Я принялась гадать. Он подивился, сколько эпитафий я знаю. Но ни одна не подошла.
– Первые семь нот «Концерта для виолончели с оркестром ми минор» Эдуарда Элгара, – сказал он. – Она была романтической натурой. И скептически относилась к словам.
– А что насчет тебя?
Я хотела сказать: «Ты считаешь себя романтической натурой?»
Но он не понял, что я имела в виду.
– У меня вообще не будет надгробия. Я никогда не умру. Пообещай мне. Не дай мне умереть.
– Обещаю, – отозвалась я и притянула его к себе.
У бабушки был один из самых красивых камней на всем кладбище; дед собственноручно его выбрал в карьере напротив усадьбы. Я всегда оборачивалась, чтобы оглядеть его и убедиться, что все в порядке. Передняя сторона была шероховатой, из-под бучарды[30], тогда как остальные три сохранили натуральную поверхность.
– Я выбрал местный гранит, потому что он светло-красного цвета, но становится багряным, когда намокает, – говаривал дедушка. – Я часто прихожу сюда во время дождя.
Элиас выбил и надпись. Одними прописными.

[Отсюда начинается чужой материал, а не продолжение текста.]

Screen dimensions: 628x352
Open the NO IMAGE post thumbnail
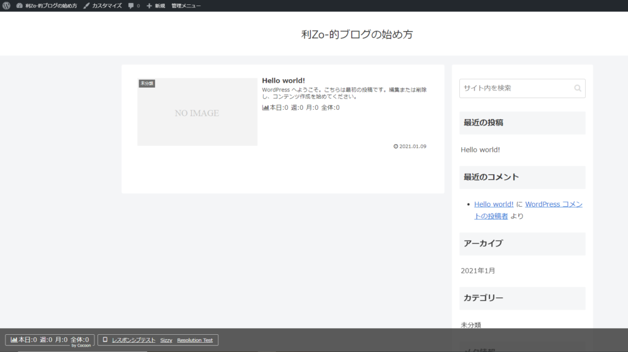(197, 113)
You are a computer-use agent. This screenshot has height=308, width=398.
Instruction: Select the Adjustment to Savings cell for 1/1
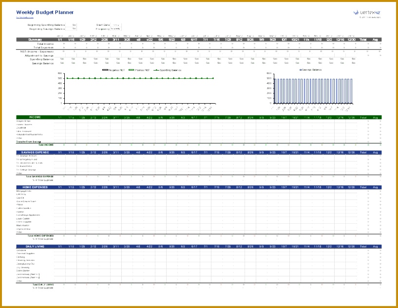point(60,55)
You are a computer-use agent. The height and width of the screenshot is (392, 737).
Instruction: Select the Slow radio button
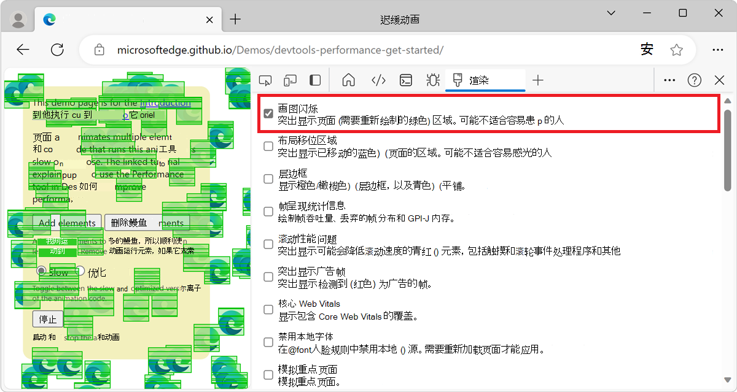pos(41,272)
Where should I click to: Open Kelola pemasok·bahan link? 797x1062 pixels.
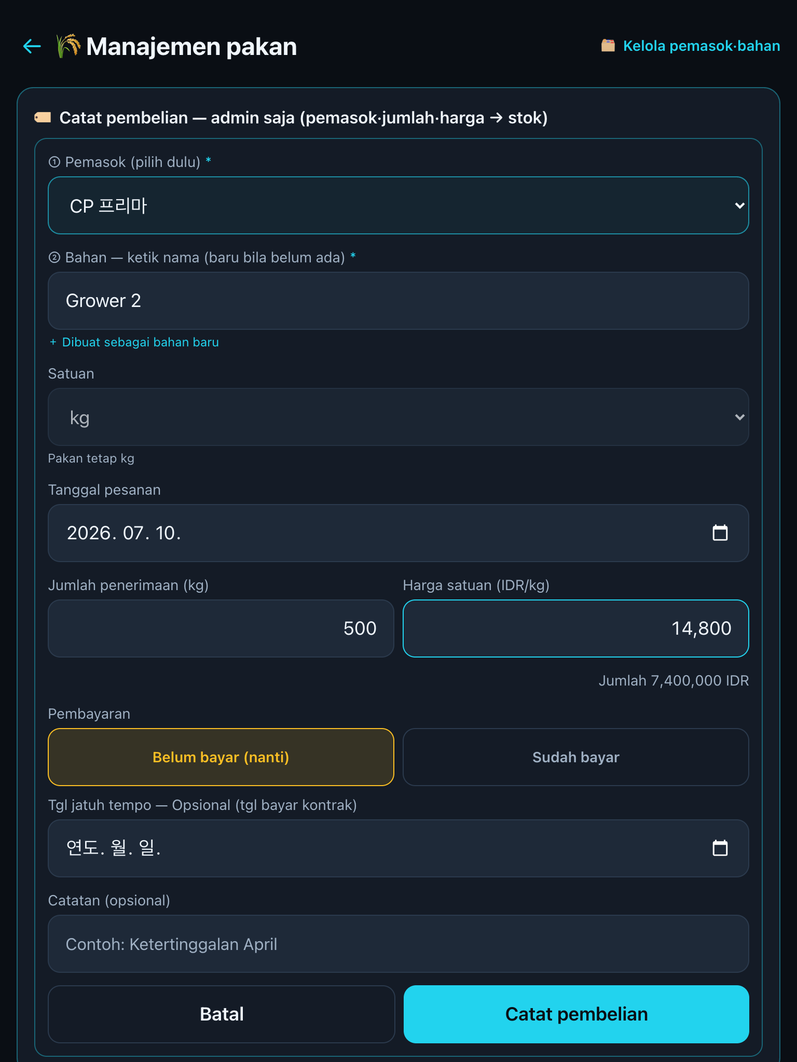coord(702,46)
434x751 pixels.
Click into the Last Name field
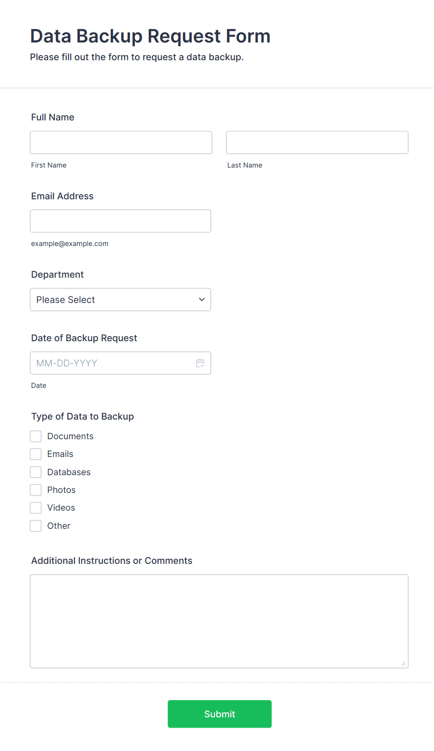click(317, 142)

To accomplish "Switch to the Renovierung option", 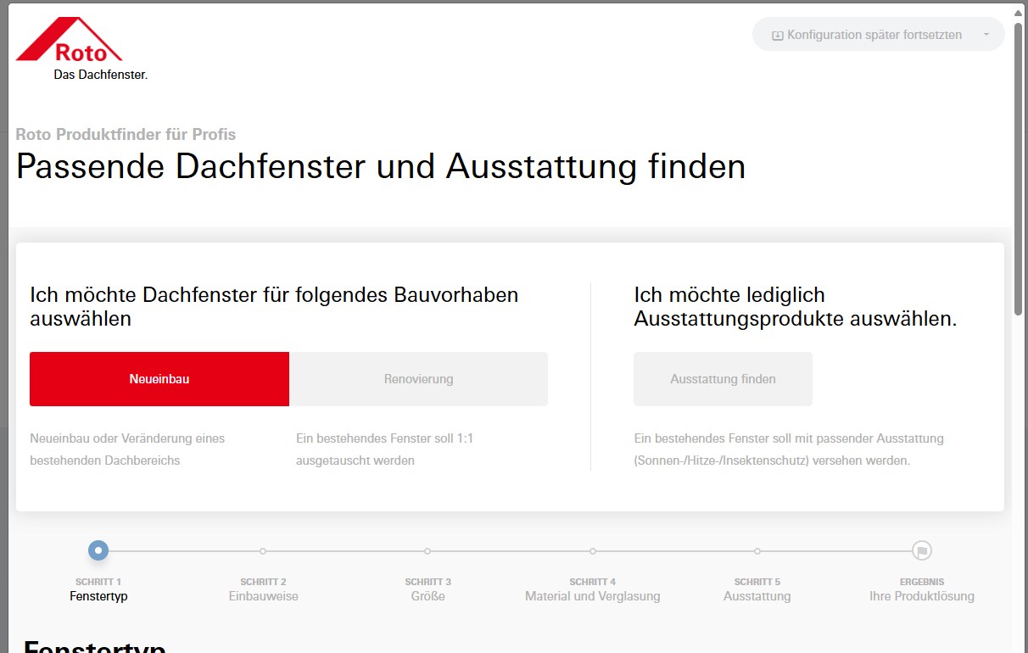I will coord(418,379).
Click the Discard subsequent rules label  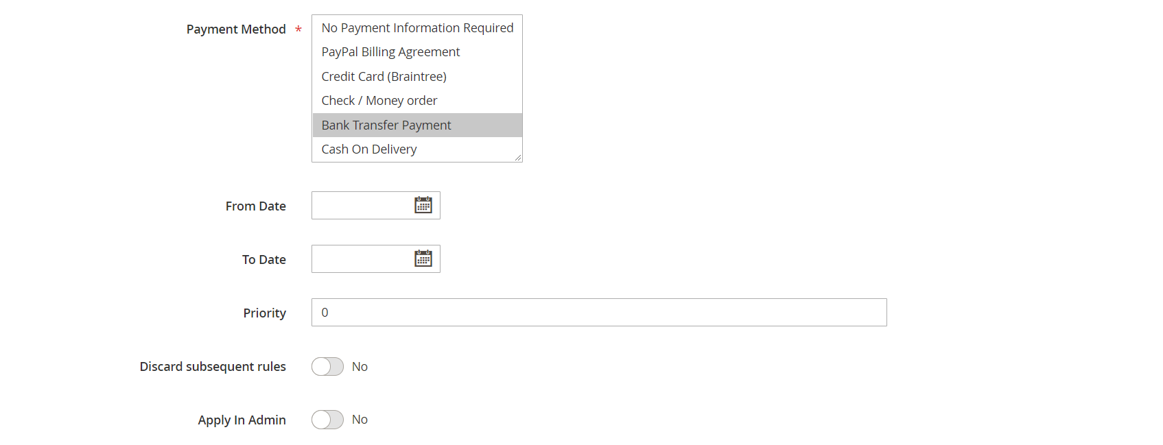pos(213,367)
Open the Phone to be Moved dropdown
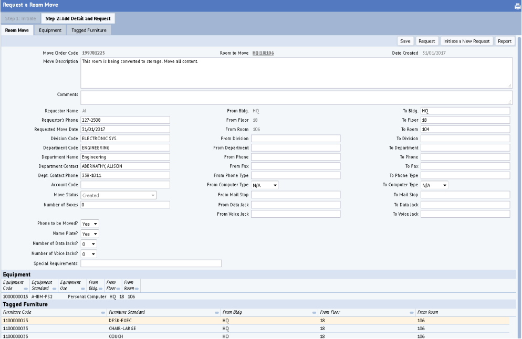The height and width of the screenshot is (339, 522). click(90, 224)
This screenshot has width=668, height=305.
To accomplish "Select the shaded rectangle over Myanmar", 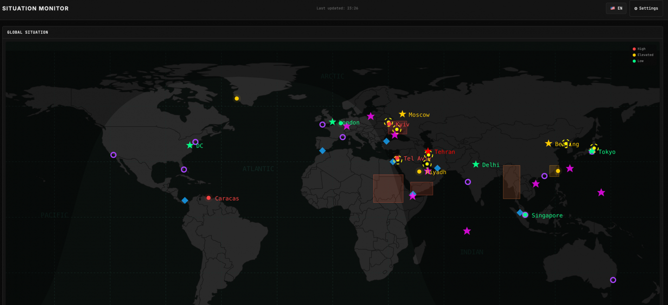I will pyautogui.click(x=511, y=182).
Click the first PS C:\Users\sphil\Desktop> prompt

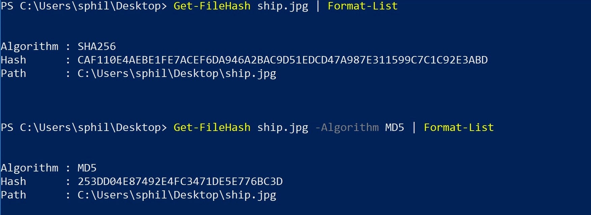84,6
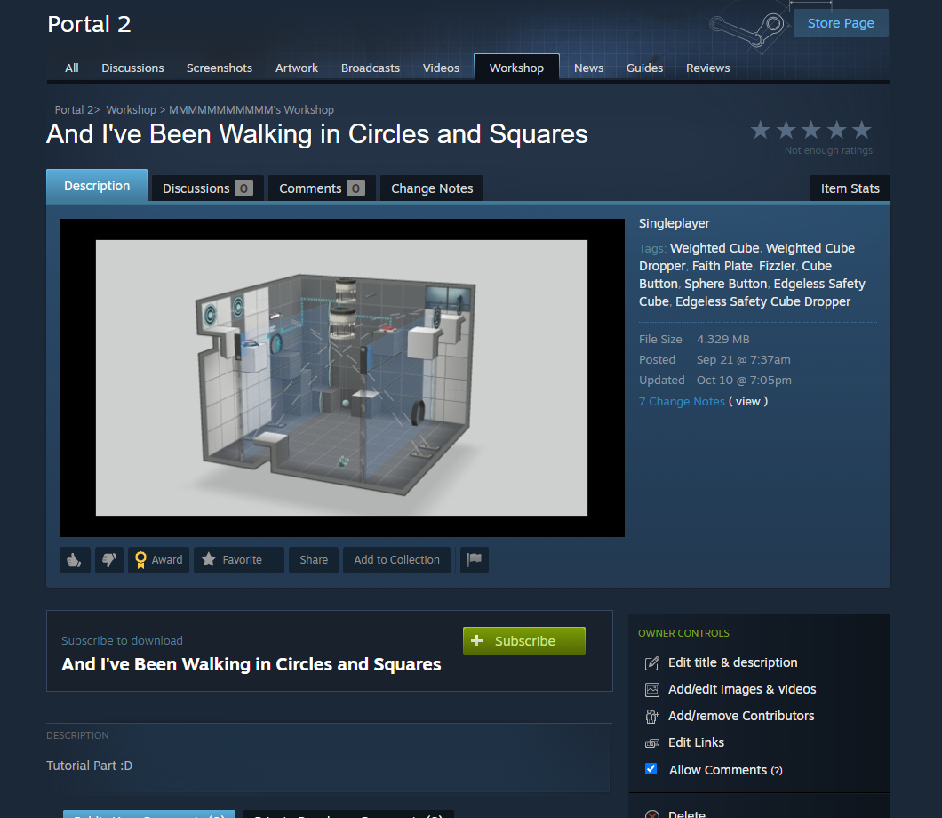
Task: View the map preview image
Action: 340,376
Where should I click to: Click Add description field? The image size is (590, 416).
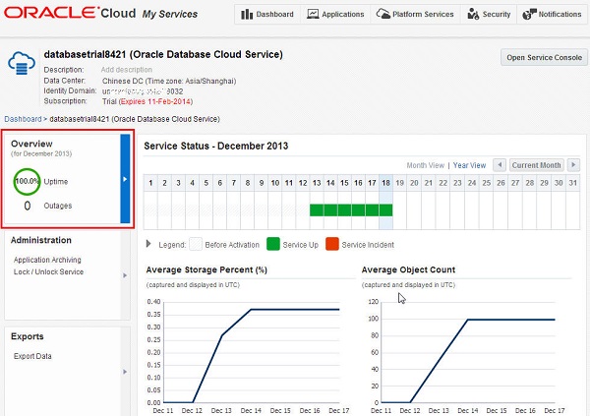tap(127, 70)
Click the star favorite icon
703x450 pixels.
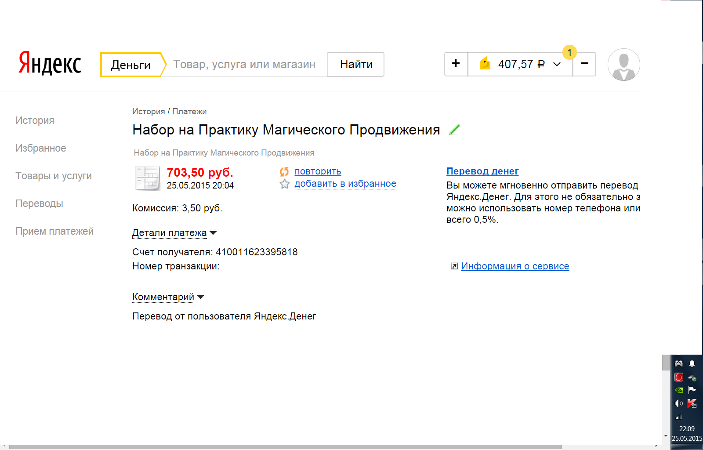285,184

– Capitalis monumentalis. Такой же шрифт, как на постаменте колонны Траяна в Риме, – сказал он. – Лучший из когда-либо созданных. Непревзойденная ясность. Никогда не выйдет из моды.
Также камень украшал узор: солнечный диск с расходящимися лучами, частично скрытый треугольником.
– Это пирамида, – объяснил дед.
– А закат?
Мне пришлось толкнуть дедушку. Он стоял, так крепко задумавшись, будто памятник перед ним превратился в мудреный Розеттский камень.
– Это восход, – поправил он меня.
Треугольник и круг напоминали замочную скважину. Может, надгробие на самом деле было дверью? Я украдкой поглядывала на ключ, висевший у деда на шее, о котором тот никогда ничего не рассказывал.
– Здорово, что бабушка лежит так близко, да? – сказала я однажды.
– Не очень-то близко, – откликнулся дедушка.
– Она не здесь похоронена?
Элиас заинтересовался гравием на тропинке, и выражение его лица сделалось такое, будто совесть его нечиста.
– В некотором смысле она здесь лежит. Но в некотором, так сказать, смысле здесь одиноко покоится герр Дубовицкий.
Он улыбнулся. Плохие зубы делали улыбку немного зловещей. Мне на миг подумалось, что речь о любовнике бабушки и о том, что дед его порешил.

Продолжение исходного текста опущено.